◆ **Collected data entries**
________________
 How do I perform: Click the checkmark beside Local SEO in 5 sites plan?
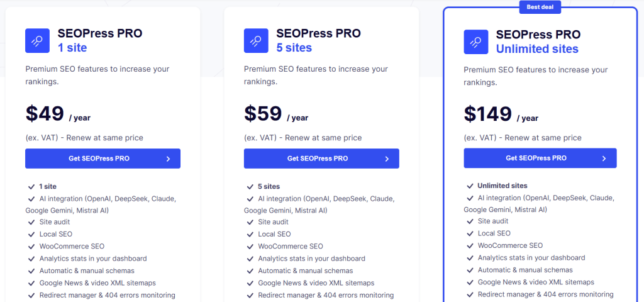pos(250,234)
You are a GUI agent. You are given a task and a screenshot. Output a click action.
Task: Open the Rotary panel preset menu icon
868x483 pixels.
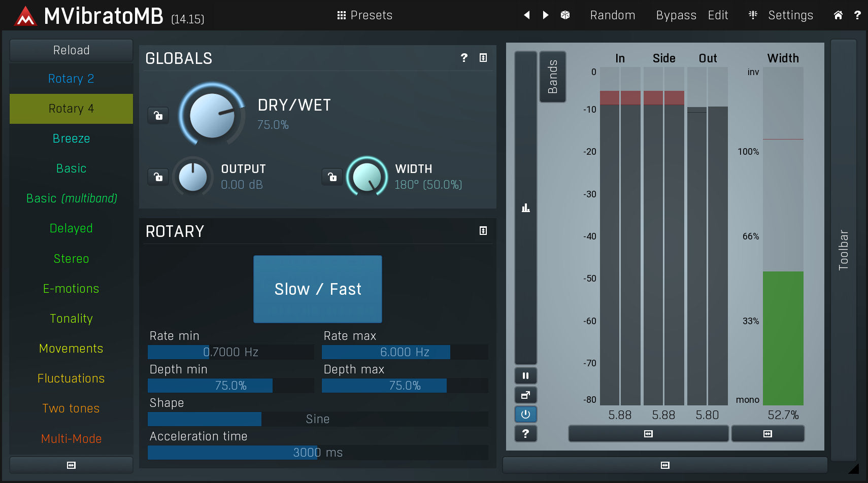[x=483, y=231]
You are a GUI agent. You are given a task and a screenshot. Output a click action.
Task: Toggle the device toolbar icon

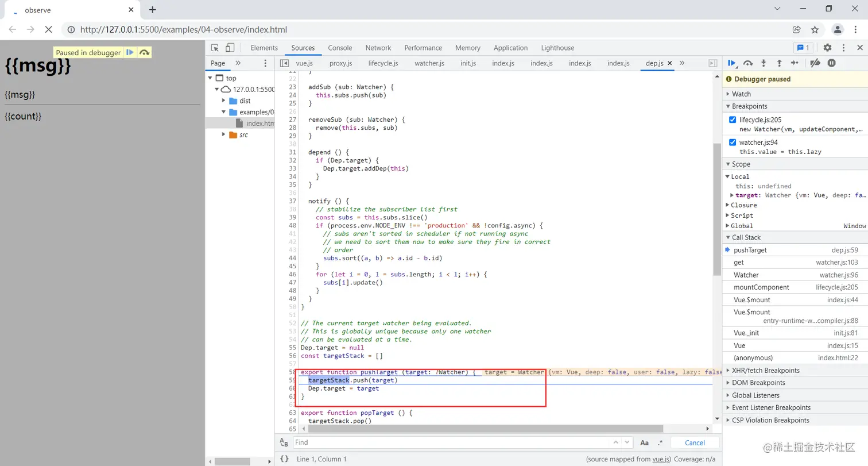tap(230, 48)
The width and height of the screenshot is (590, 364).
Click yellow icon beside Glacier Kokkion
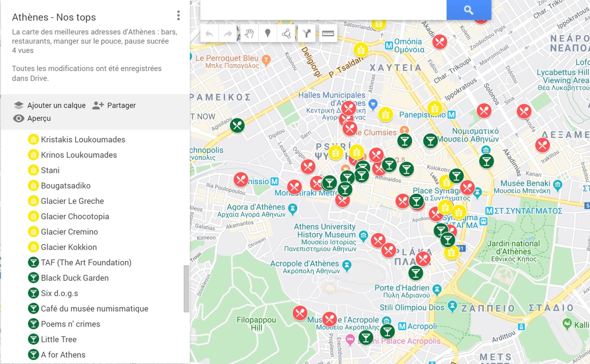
________________
◆ **Directions**
Leave out the pictures and output every record above precisely as given.

◆ **Response**
 How do I perform: Click the checkmark beside Local SEO in 5 sites plan?
pos(250,234)
You are a GUI agent. You are given a task and a screenshot. Output a click action.
Task: Open the Rotary panel preset menu icon
868x483 pixels.
[x=483, y=231]
You are a GUI agent. You are given a task and a screenshot. Output a click action.
Task: Toggle the device toolbar icon

tap(230, 48)
The width and height of the screenshot is (590, 364).
Click yellow icon beside Glacier Kokkion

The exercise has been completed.